In the last part of his book, the part that has understandably received the most attention in the popular media, Ferguson turns from intra-state to international institutions. He outlines the history of the international bond market, and indicates how, after 1815, there was a gradual diffusion of the British system to other countries. The loans made by Britain to other nations were attended by what are now called 'conditionalities,' prescribing an assimilation of the British state models: London bond holders regarded constitutional monarchies a better credit risk than absolutist ones.

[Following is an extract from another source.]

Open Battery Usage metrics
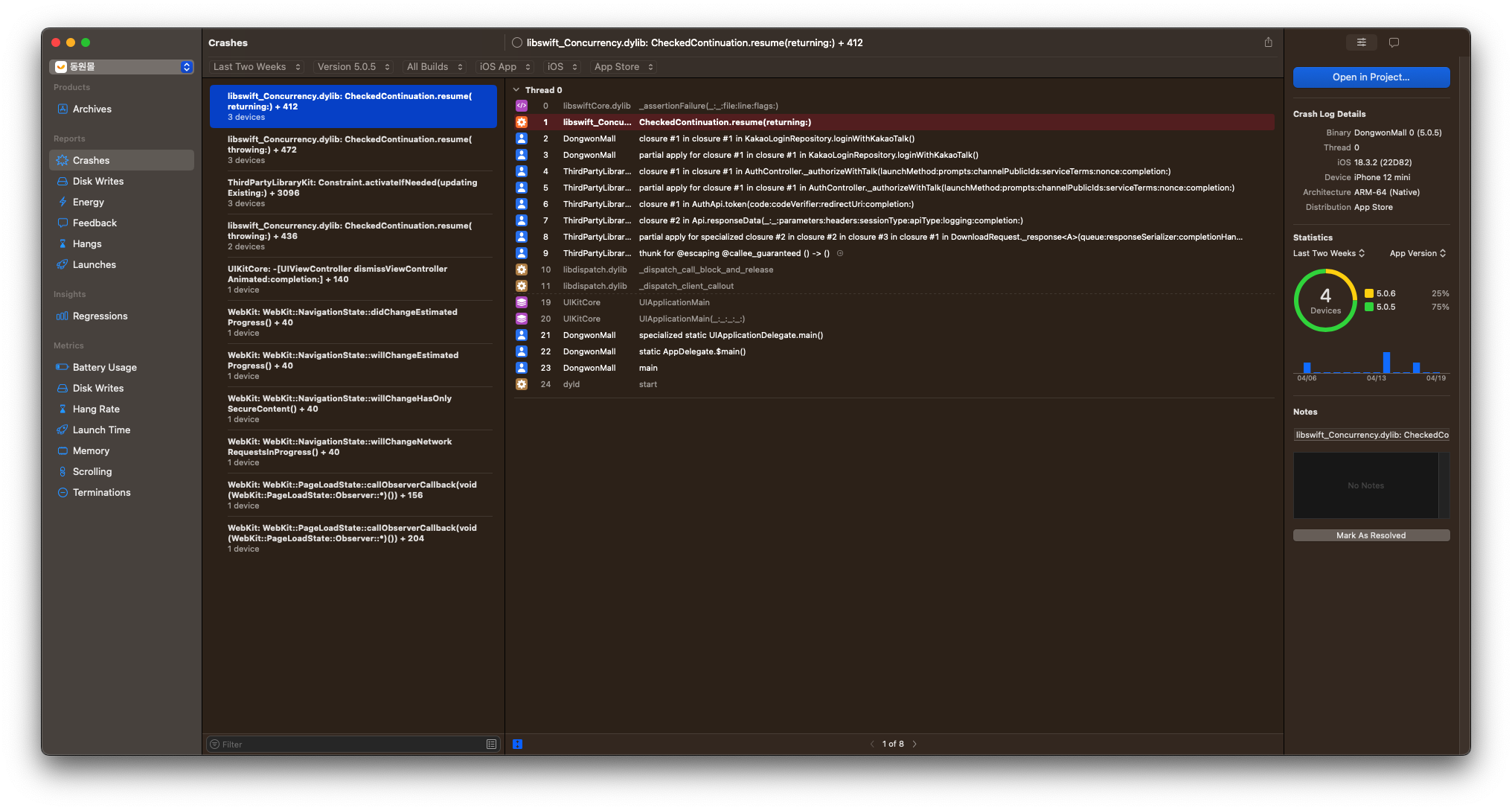 coord(104,367)
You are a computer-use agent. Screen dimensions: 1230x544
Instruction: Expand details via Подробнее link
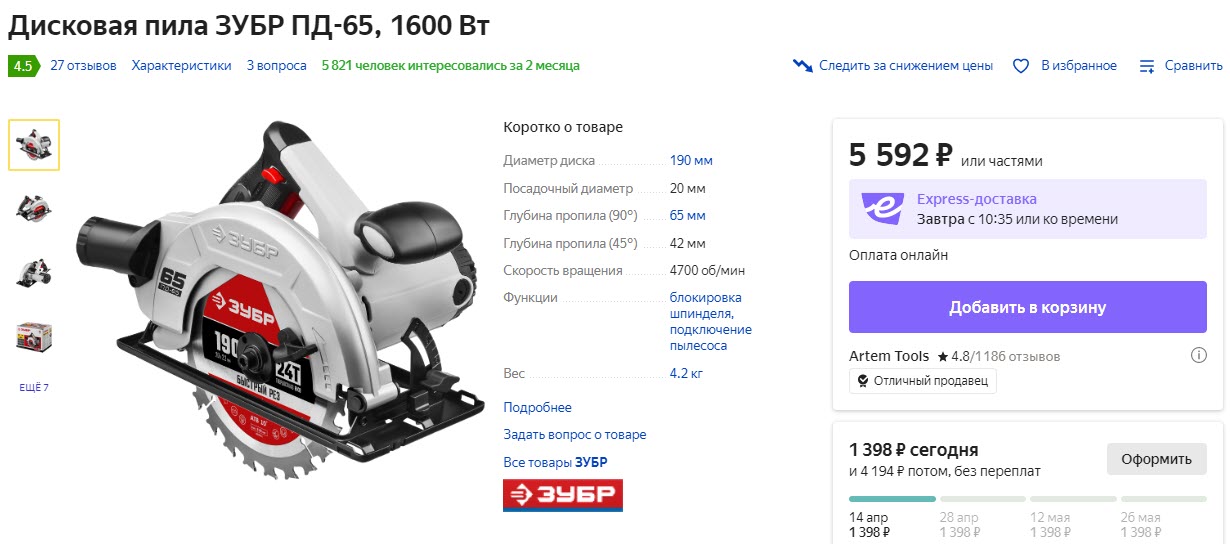click(537, 407)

The current era of globalization was anticipated by the 'first period of globalization,' ca. 1870 to1914. How do the two eras compare? Global markets for goods and capital, although impressive in the late nineteenth century, have been outstripped (and, in the case of capital markets, dwarfed) by current numbers. Direct investment is also greater now owing to the growth of multinational corporations. Information flows are now, of course, more copious and rapid. On the other hand, the global labour market is far less open than it was a century ago. Today there is nothing comparable to the massive migrations of the nineteenth and early twentieth centuries. The fact is notable and deplorable. It was the vast migrations of 'first age of globalization' that did most to reduce income inequalities between countries. Now, the predominance of capital flows and the stifling of migration are creating unprecedented levels of international inequality. In 1999 the United Nations estimated that the assets of the world's three leading billionaires were greater than the combined GNPs of the world's poorest countries, representing 600 million people.

The manner of global hegemony has also changed. Probably the most significant difference is that, from 1870 to 1914, Britain, the world hegemonic power, was a net exporter of capital. Since 1972, the United States, the current dominant economic power, has used its supremacy in the bond market principally to import capital, leaving it with far less financial leverage for its foreign policy, and far less formal and informal control over the world economy, than Britain wielded. Markets have effectively been removed from significant political supervision, being left to their own autonomy, not to say volatility. The resulting risks include bubbles in some asset markets and investment-starvation in others.

The apparent reluctance of the U.S. to undertake a world-policing role comparable to that of Imperial Britain is one of Ferguson's principal anxieties. He reads British history as a cautionary tale: it was not the costs of empire that undermined Britain's power, but her failure to prepare adequately for the defense of empire. Germany and Japan were neither institutionally nor economically equal to Britain, but their military performance during World War II indicates what damage authoritarian states can inflict on ill-prepared democracies. The moral for the U.S? While not facing a threat comparable to that faced by Britain in World War II, the U.S. should still make a precautionary use of its power to impose both democracy and market economy on rogue states 'while the going is good.' Not doing so may be judged by future generations as irresponsible.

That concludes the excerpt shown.